Theatre director, playwright and critic

Theatre director, playwright and critic

Born: January 26 1934; Died: May 2 2014

CHARLES Marowitz, who had died aged 80, was a theatrical iconoclast of the 1960s counter-cultural avant-garde whose uncompromising attitude left its mark bluntly and without sentiment.

This was the case whether causing trouble in Edinburgh and Glasgow at the Traverse and Citizens Theatres, working closely with Peter Brook at the Royal Shakespeare Company, deconstructing Shakespeare in London at the radical Open Space theatre he co-founded with producer Thelma Holt, or advocating his artistic vision in Los Angeles during his later years.

He alienated many and not for ­nothing was his score-settling autobiography called Burnt Bridges.

The youngest of three children born in New York to Polish Jewish immigrants who worked in the clothing industry, Marowitz staged his first production, of Christopher Marlowe's Doctor Faustus, aged 14, and by 17 had founded his own theatre company and was writing reviews for the Village Voice.

After doing army service in Korea in France, he moved to London, where he enrolled at the London Academy of Music, Art and Drama.
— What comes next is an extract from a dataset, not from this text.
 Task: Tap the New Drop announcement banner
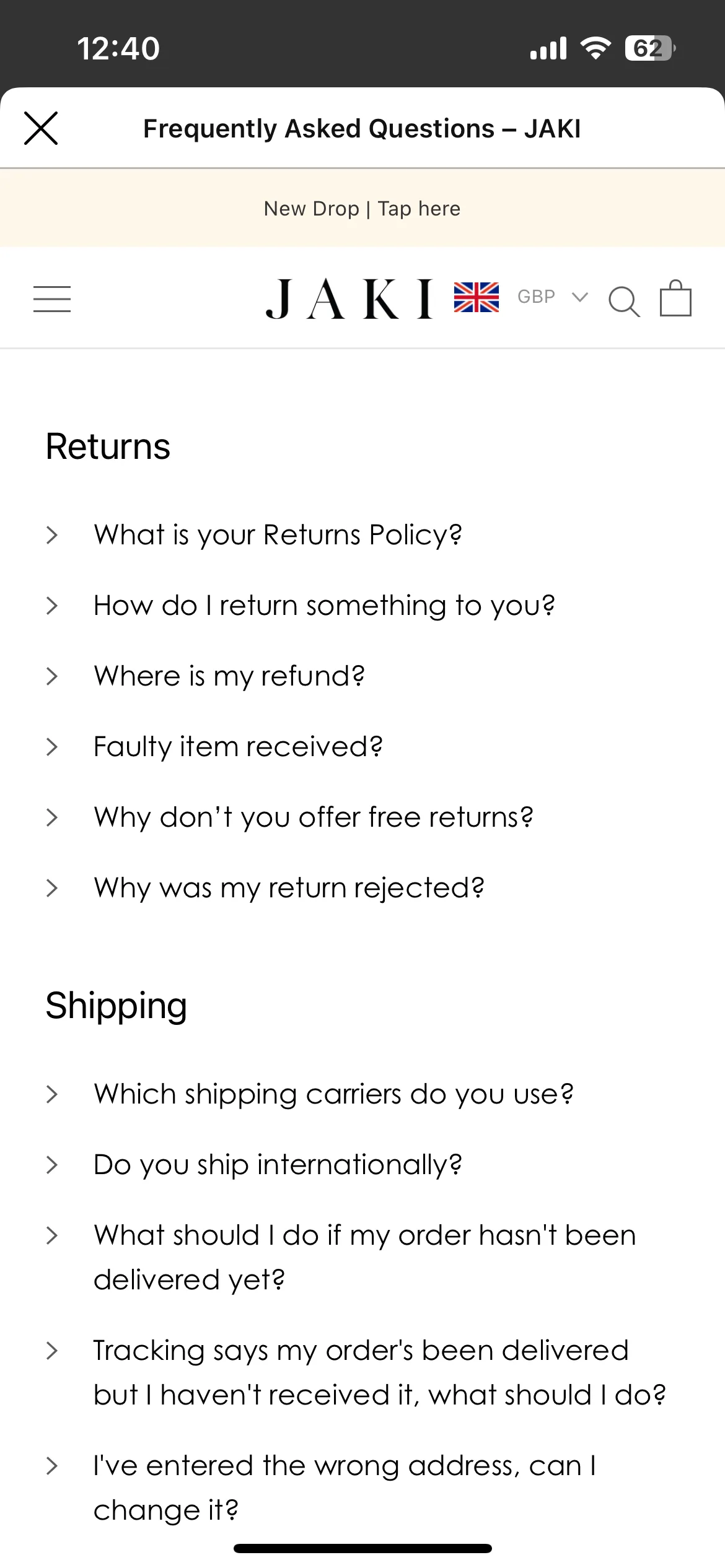point(362,208)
By 1958, he had staged a London production of Gogol's play, Marriage, and in 1962 worked on the RSC's revival of King Lear by Peter Brook.

He became assistant director to Brook for the next three years, working with him on Peter Weiss's Marat/Sade and Jean Genet's The Screens.

However, it was in Edinburgh in 1962 where his reputation as an enfant terrible was cemented when he took part in publisher John Calder's International Drama Conference in 1963 at the McEwan Hall.

In what is regarded by many to have been the first Happening on UK soil, Marowitz, in cahoots with fellow ­travellers that included artist Mark Boyle, Ken Dewey, Allan Kaprow and Hollywood actress Carroll Baker, cut through a week of dry ­pontification with a pseudo-speech that gave way to a cacophonous melee that involved a taped collage of ­preceding events, bagpipe music and a brief appearance of nude model Anna Kesselaar whose tabloid-friendly ­presence gave the event its notoriety, even as it woke the event up from its torpor.

Marowitz went on to become a key figure in the early days of the Traverse Theatre alongside another American, Jim Haynes. Marowitz would go on to direct at the Jeannetta Cochrane Theatre, set up by Haynes and others with the intention of being a London version of the Traverse.

While Marowitz directed ­commercially successful productions of Joe Orton's Loot, Sam Shepard's The Tooth of Crime and other plays here, it was his own Open Space, started in a basement off Tottenham Court Road, that captured its underground spirit.

Marowitz returned to controversy in 1965, when the first night of his scheduled production of Doctor Faustus at Glasgow's Citizens Theatre's experimental studio base, the Close Theatre, was cancelled at the last minute.

Marowitz had his Mephistopheles sport masks for each of the seven deadly sins, with a mask of the Queen used for Sloth being deemed in bad taste by the Citizens board, whose chair, Michael Goldberg, pulled the plug seven minutes before curtain was due to rise on a packed house.

A full-on argument in front of a packed audience of press and local dignitaries became a piece of theatre in itself, with Marowitz claiming he was being censored, with Goldberg and fellow board member Duncan Macrae angrily defending their decision until Marowitz stormed out of the theatre.

"Producer Offensive To The Queen" ran the headline in the Glasgow Herald the next day, before the production went ahead with actor Peter Halliday sporting Britannia's helmet rather than the Queen's tiara in a not entirely convincing sleight-of-hand.

Marowitz adopted a cavalier attitude towards both classic and modern plays, with Shakespeare in particular falling prey to a cut and paste irreverence that pre-dated many post-modern directors, with his A Hamlet, A Macbeth and others outraging purists even as a younger and more open-minded audience lapped them up.

In 1981, having alienated pretty much anyone in British theatre he had worked with, and with the Open Space having closed its doors a year earlier, Marowitz returned to the United States, where he opened a new Open Space in Los Angeles.

He also became assistant director of the Los Angeles Theatre Centre, which he left suddenly in 1989 after a series of rows.

It was a similar story with the Malibu stage Company, which he founded in 1990, before his 12-year tenure as artistic director ended after he was fired following a unanimous decision by the company's board.

In 1987, Marowitz's play, Sherlock's Last Case, appeared on Broadway, with Frank Langella in the title role, and in 2002, Murdering Marlowe, which ­imagined a meeting between Marlowe and Shakespeare, was selected as a finalist for the GLAAD Media Awards.

He is survived by his second wife, Jane Windsor-Marowitz, who he married in 1982, and their son, Kostya.